Collected data entries
■ ■ ■

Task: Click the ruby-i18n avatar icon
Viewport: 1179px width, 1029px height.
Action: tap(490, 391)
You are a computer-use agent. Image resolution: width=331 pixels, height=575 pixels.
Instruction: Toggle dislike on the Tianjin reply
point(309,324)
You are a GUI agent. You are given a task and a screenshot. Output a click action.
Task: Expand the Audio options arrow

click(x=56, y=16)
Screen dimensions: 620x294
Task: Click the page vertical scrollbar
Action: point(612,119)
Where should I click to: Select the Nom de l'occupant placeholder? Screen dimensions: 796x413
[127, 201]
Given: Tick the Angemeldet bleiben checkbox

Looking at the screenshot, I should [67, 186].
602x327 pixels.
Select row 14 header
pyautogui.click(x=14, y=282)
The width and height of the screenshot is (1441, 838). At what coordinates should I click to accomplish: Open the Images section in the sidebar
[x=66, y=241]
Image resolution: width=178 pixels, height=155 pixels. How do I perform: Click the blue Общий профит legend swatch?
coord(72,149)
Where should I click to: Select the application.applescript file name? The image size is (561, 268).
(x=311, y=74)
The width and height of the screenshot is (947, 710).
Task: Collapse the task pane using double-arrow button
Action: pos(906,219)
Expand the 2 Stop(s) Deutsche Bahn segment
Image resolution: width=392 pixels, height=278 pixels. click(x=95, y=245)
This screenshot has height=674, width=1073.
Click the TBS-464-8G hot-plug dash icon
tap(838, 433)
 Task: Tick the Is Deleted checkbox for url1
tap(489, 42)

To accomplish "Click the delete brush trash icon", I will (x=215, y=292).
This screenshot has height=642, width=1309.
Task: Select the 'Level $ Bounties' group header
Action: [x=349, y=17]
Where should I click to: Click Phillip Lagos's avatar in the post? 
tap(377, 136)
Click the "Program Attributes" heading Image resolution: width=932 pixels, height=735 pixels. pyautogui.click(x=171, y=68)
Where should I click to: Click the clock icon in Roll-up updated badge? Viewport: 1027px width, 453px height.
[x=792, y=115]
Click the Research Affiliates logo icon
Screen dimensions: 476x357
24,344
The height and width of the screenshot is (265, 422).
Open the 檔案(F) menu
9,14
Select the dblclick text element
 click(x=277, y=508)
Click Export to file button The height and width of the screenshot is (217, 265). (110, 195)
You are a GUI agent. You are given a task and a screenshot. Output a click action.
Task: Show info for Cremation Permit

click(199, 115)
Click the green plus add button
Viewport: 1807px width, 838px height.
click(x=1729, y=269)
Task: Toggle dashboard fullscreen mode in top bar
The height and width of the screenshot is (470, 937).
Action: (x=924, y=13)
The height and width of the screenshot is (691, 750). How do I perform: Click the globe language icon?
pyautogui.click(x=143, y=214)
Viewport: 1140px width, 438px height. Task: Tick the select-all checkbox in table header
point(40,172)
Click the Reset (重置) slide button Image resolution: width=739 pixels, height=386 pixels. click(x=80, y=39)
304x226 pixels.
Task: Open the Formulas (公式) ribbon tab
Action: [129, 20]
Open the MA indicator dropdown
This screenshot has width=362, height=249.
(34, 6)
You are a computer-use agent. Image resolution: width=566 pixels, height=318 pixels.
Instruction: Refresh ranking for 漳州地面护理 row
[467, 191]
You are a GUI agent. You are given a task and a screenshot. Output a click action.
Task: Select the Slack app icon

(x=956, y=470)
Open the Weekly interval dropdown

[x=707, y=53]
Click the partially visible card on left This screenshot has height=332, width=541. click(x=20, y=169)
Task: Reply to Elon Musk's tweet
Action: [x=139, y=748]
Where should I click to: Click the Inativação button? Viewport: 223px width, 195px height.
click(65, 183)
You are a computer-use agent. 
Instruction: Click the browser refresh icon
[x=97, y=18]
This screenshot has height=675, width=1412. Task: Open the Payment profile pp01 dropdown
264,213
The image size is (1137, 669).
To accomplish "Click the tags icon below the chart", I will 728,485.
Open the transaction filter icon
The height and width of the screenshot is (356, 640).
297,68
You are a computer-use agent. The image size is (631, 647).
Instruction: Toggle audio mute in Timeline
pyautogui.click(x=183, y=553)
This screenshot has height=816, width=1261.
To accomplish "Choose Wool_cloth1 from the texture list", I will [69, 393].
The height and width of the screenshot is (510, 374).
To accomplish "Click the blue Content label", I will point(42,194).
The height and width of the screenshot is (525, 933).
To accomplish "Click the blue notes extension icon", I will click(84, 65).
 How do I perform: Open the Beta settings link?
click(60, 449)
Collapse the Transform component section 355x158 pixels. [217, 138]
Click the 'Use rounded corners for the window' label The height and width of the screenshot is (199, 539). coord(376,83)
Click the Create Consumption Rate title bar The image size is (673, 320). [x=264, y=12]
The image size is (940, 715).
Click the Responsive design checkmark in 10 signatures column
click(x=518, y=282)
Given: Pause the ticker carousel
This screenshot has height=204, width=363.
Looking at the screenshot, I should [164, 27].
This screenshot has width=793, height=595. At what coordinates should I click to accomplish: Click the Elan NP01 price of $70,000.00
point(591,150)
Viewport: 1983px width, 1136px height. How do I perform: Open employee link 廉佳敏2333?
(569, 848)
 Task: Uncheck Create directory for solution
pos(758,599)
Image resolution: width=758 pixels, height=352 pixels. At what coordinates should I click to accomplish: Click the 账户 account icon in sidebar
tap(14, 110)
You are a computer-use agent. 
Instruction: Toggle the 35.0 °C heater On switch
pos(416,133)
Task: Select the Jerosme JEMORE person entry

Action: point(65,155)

■ ■ ■

- _Aim of the task_
Rewrite the lines of the material above as a numbered list, omitting any blank lines.

- _The response_
1. Task: Click the ruby-i18n avatar icon
2. Viewport: 1179px width, 1029px height.
3. Action: tap(490, 391)
4. You are a computer-use agent. Image resolution: width=331 pixels, height=575 pixels.
5. Instruction: Toggle dislike on the Tianjin reply
6. point(309,324)
7. You are a GUI agent. You are given a task and a screenshot. Output a click action.
8. Task: Expand the Audio options arrow
9. click(x=56, y=16)
10. Screen dimensions: 620x294
11. Task: Click the page vertical scrollbar
12. Action: point(612,119)
13. Where should I click to: Select the Nom de l'occupant placeholder? Screen dimensions: 796x413
14. [127, 201]
15. Given: Tick the Angemeldet bleiben checkbox
16. Looking at the screenshot, I should [67, 186].
17. 602x327 pixels.
18. Select row 14 header
19. pyautogui.click(x=14, y=282)
20. The width and height of the screenshot is (1441, 838). At what coordinates should I click to accomplish: Open the Images section in the sidebar
21. [x=66, y=241]
22. Image resolution: width=178 pixels, height=155 pixels. How do I perform: Click the blue Общий профит legend swatch?
23. coord(72,149)
24. Where should I click to: Select the application.applescript file name? The image size is (561, 268).
25. (x=311, y=74)
26. The width and height of the screenshot is (947, 710).
27. Task: Collapse the task pane using double-arrow button
28. Action: pos(906,219)
29. Expand the 2 Stop(s) Deutsche Bahn segment
30. Image resolution: width=392 pixels, height=278 pixels. click(x=95, y=245)
31. This screenshot has height=674, width=1073.
32. Click the TBS-464-8G hot-plug dash icon
33. tap(838, 433)
34.  Task: Tick the Is Deleted checkbox for url1
35. tap(489, 42)
36. To accomplish "Click the delete brush trash icon", I will (x=215, y=292).
37. This screenshot has height=642, width=1309.
38. Task: Select the 'Level $ Bounties' group header
39. Action: [x=349, y=17]
40. Where should I click to: Click Phillip Lagos's avatar in the post? 
41. tap(377, 136)
42. Click the "Program Attributes" heading Image resolution: width=932 pixels, height=735 pixels. pyautogui.click(x=171, y=68)
43. Where should I click to: Click the clock icon in Roll-up updated badge? Viewport: 1027px width, 453px height.
44. [x=792, y=115]
45. Click the Research Affiliates logo icon
46. Screen dimensions: 476x357
47. 24,344
48. The height and width of the screenshot is (265, 422).
49. Open the 檔案(F) menu
50. 9,14
51. Select the dblclick text element
52.  click(x=277, y=508)
53. Click Export to file button The height and width of the screenshot is (217, 265). (110, 195)
54. You are a GUI agent. You are given a task and a screenshot. Output a click action.
55. Task: Show info for Cremation Permit
56. click(199, 115)
57. Click the green plus add button
58. Viewport: 1807px width, 838px height.
59. click(x=1729, y=269)
60. Task: Toggle dashboard fullscreen mode in top bar
61. The height and width of the screenshot is (470, 937).
62. Action: (x=924, y=13)
63. The height and width of the screenshot is (691, 750). How do I perform: Click the globe language icon?
64. pyautogui.click(x=143, y=214)
65. Viewport: 1140px width, 438px height. Task: Tick the select-all checkbox in table header
66. point(40,172)
67. Click the Reset (重置) slide button Image resolution: width=739 pixels, height=386 pixels. click(x=80, y=39)
68. 304x226 pixels.
69. Task: Open the Formulas (公式) ribbon tab
70. Action: [129, 20]
71. Open the MA indicator dropdown
72. This screenshot has width=362, height=249.
73. (34, 6)
74. You are a computer-use agent. Image resolution: width=566 pixels, height=318 pixels.
75. Instruction: Refresh ranking for 漳州地面护理 row
76. [467, 191]
77. You are a GUI agent. You are given a task and a screenshot. Output a click action.
78. Task: Select the Slack app icon
79. (x=956, y=470)
80. Open the Weekly interval dropdown
81. [x=707, y=53]
82. Click the partially visible card on left This screenshot has height=332, width=541. click(x=20, y=169)
83. Task: Reply to Elon Musk's tweet
84. Action: [x=139, y=748]
85. Where should I click to: Click the Inativação button? Viewport: 223px width, 195px height.
86. click(65, 183)
87. You are a computer-use agent. 
88. Instruction: Click the browser refresh icon
89. [x=97, y=18]
90. This screenshot has height=675, width=1412. Task: Open the Payment profile pp01 dropdown
91. 264,213
92. The image size is (1137, 669).
93. To accomplish "Click the tags icon below the chart", I will 728,485.
94. Open the transaction filter icon
95. The height and width of the screenshot is (356, 640).
96. 297,68
97. You are a computer-use agent. The image size is (631, 647).
98. Instruction: Toggle audio mute in Timeline
99. pyautogui.click(x=183, y=553)
100. This screenshot has height=816, width=1261.
101. To accomplish "Choose Wool_cloth1 from the texture list", I will [69, 393].
102. The height and width of the screenshot is (510, 374).
103. To accomplish "Click the blue Content label", I will point(42,194).
104. The height and width of the screenshot is (525, 933).
105. To accomplish "Click the blue notes extension icon", I will click(84, 65).
106.  How do I perform: Open the Beta settings link?
107. click(60, 449)
108. Collapse the Transform component section 355x158 pixels. [217, 138]
109. Click the 'Use rounded corners for the window' label The height and width of the screenshot is (199, 539). coord(376,83)
110. Click the Create Consumption Rate title bar The image size is (673, 320). [x=264, y=12]
111. The image size is (940, 715).
112. Click the Responsive design checkmark in 10 signatures column
113. click(x=518, y=282)
114. Given: Pause the ticker carousel
115. This screenshot has height=204, width=363.
116. Looking at the screenshot, I should [164, 27].
117. This screenshot has width=793, height=595. At what coordinates should I click to accomplish: Click the Elan NP01 price of $70,000.00
118. point(591,150)
119. Viewport: 1983px width, 1136px height. How do I perform: Open employee link 廉佳敏2333?
120. (569, 848)
121.  Task: Uncheck Create directory for solution
122. pos(758,599)
123. Image resolution: width=758 pixels, height=352 pixels. At what coordinates should I click to accomplish: Click the 账户 account icon in sidebar
124. tap(14, 110)
125. You are a computer-use agent. 
126. Instruction: Toggle the 35.0 °C heater On switch
127. pos(416,133)
128. Task: Select the Jerosme JEMORE person entry
129. Action: point(65,155)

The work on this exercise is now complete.